Na principal Casa legislativa do Estado, a deputada Ana Paula Siqueira conseguiu escapar do martírio enfrentado pela colega petista ao fazer um pedido baseado no artigo 7º, inciso 13, da Constituição Federal, que prevê “licença à gestante, sem prejuízo do emprego e do salário, com a duração de 120 dias”. Não será necessária a convocação de um suplente, tendo em vista o período da licença.

Apesar de ter conseguido o afastamento, a deputada protocolou um requerimento para a inclusão da licença-maternidade no regimento interno da Casa. Ao BHAZ, Ana Paula Siqueira disse que o objetivo é evitar que outras parlamentares passem pela mesma situação no futuro – ou até mesmo da vereadora de Santa Luiz. “Ela [Suzane Duarte] não voltou porque queria, voltou para não perder aquele espaço. Acabou sendo penalizada por gerar uma vida”, comenta Ana Paula.

O documento protocolado pela deputada abrange também a licença-paternidade, e solicita a garantia do direito com as prerrogativas parlamentares asseguradas. Isso significa que, apesar de estar em licença, o parlamentar ainda poderá cumprir parte de suas funções caso tenha interesse, como participar de votações.

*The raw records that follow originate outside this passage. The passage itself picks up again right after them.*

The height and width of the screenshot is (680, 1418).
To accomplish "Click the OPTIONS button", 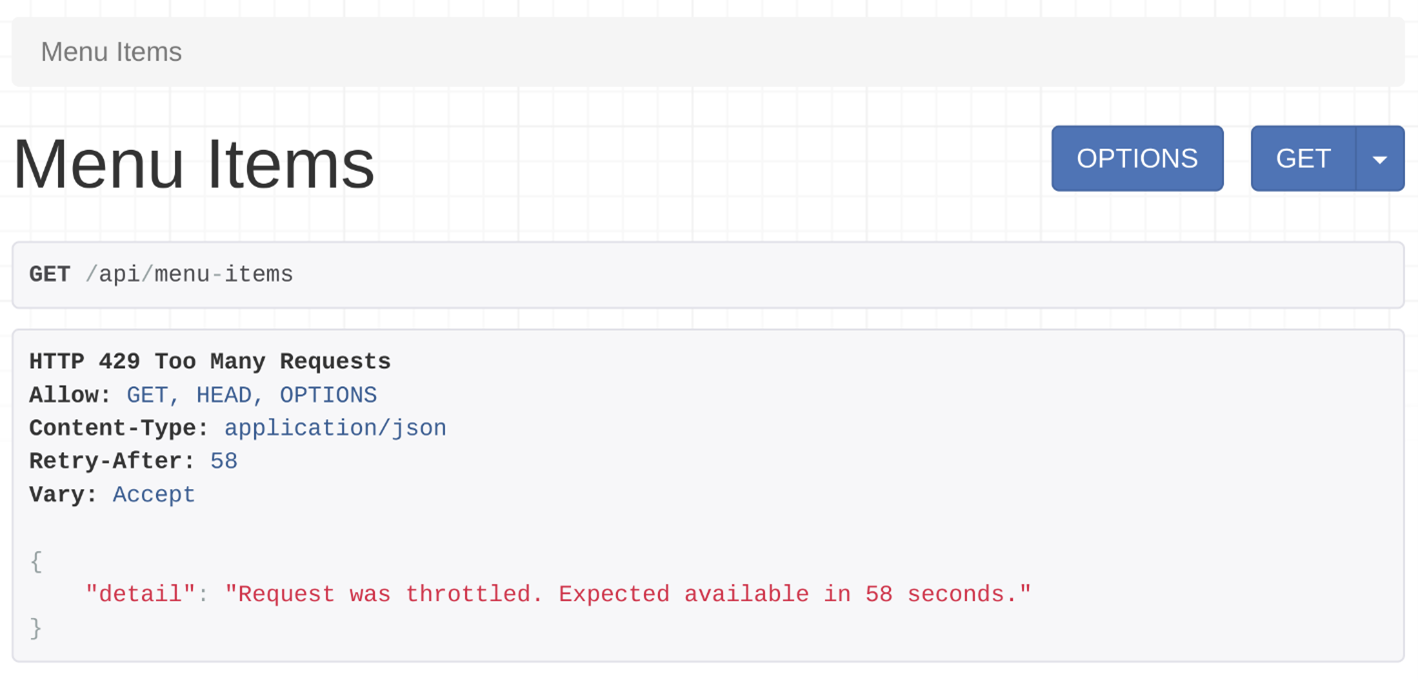I will point(1137,159).
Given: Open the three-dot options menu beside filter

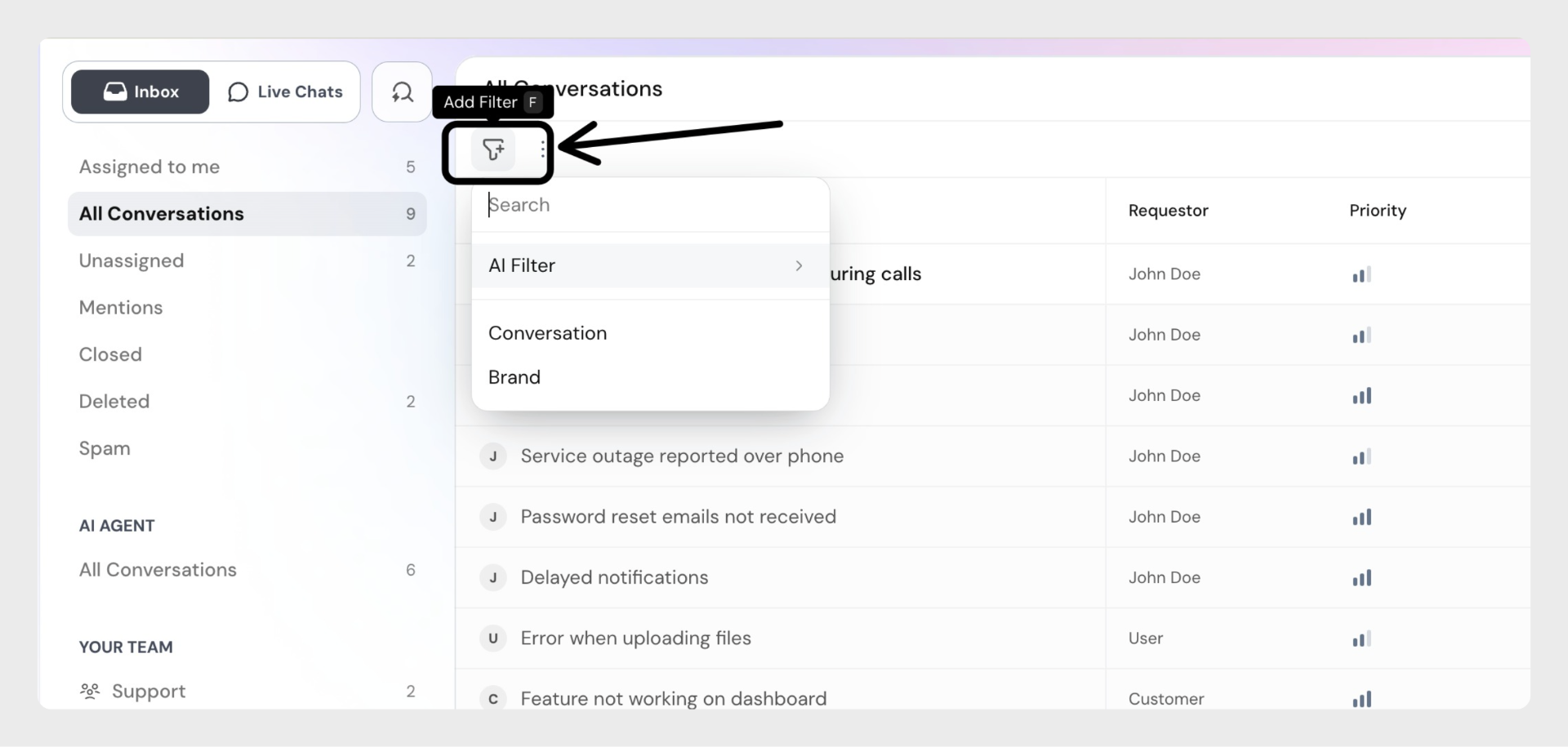Looking at the screenshot, I should (x=543, y=149).
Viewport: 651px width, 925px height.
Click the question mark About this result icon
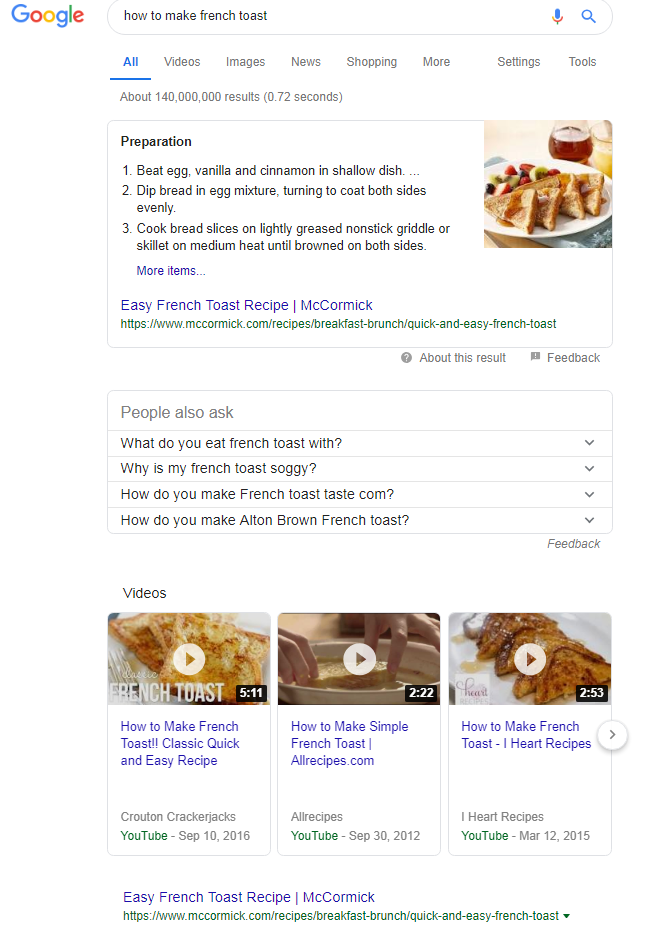click(406, 358)
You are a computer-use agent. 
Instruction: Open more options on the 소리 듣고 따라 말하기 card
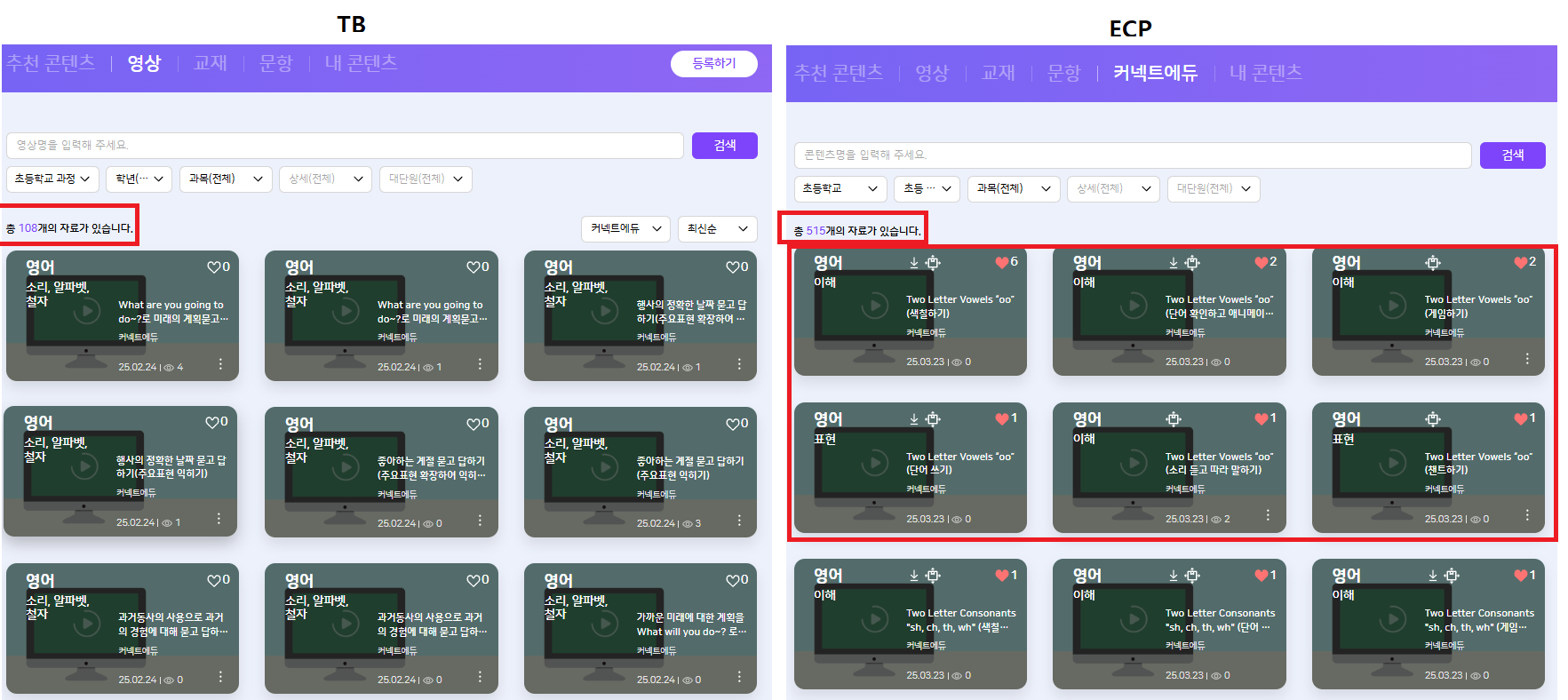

Em 1998, a então deputada estadual Elbe Brandão também precisou fazer requerimento semelhante à da Ana Paula para garantir a licença prevista na Constituição de 120 dias.

‘Não é razóavel’

Situação semelhante é a da CMBH (Câmara Municipal de Belo Horizonte). Não há qualquer menção ao direito no regimento interno, mas, por nota (leia na íntegra abaixo), a assessoria da Casa afirmou que “não há dúvida quanto ao direito das vereadoras de gozar da licença maternidade”. “Registra-se que a vereadora é inscrita no Regime Geral de Previdência Social, motivo pelo aplica-se o prazo de 120 dias que todas as trabalhadoras têm direito”.

No entanto, parlamentares e estudiosos avaliam que o tema ignorado no regimento interno evidencia como todo o ambiente político foi construído ignorando a mulher. “Você não deveria ter que recorrer a outras instâncias para ter um direito reconhecido. Inclusive a licença maternidade nossa é muito pequena se comparada a outros países. Em pleno século 21 ter que recorrer à Justiça para reconhecer um direito que já é reconhecido é absurdo”, afirma Mara Telles.

“Cada vez mais, vemos ações que são feitas para que mulheres ocupem espaços de representação pública, mas não é razoável estimular que elas ocupem esses espaços se, quando elas constituírem família e gerarem filhos, terão que enfrentar essa instabilidade”, acredita a deputada estadual Ana Paula Siqueira.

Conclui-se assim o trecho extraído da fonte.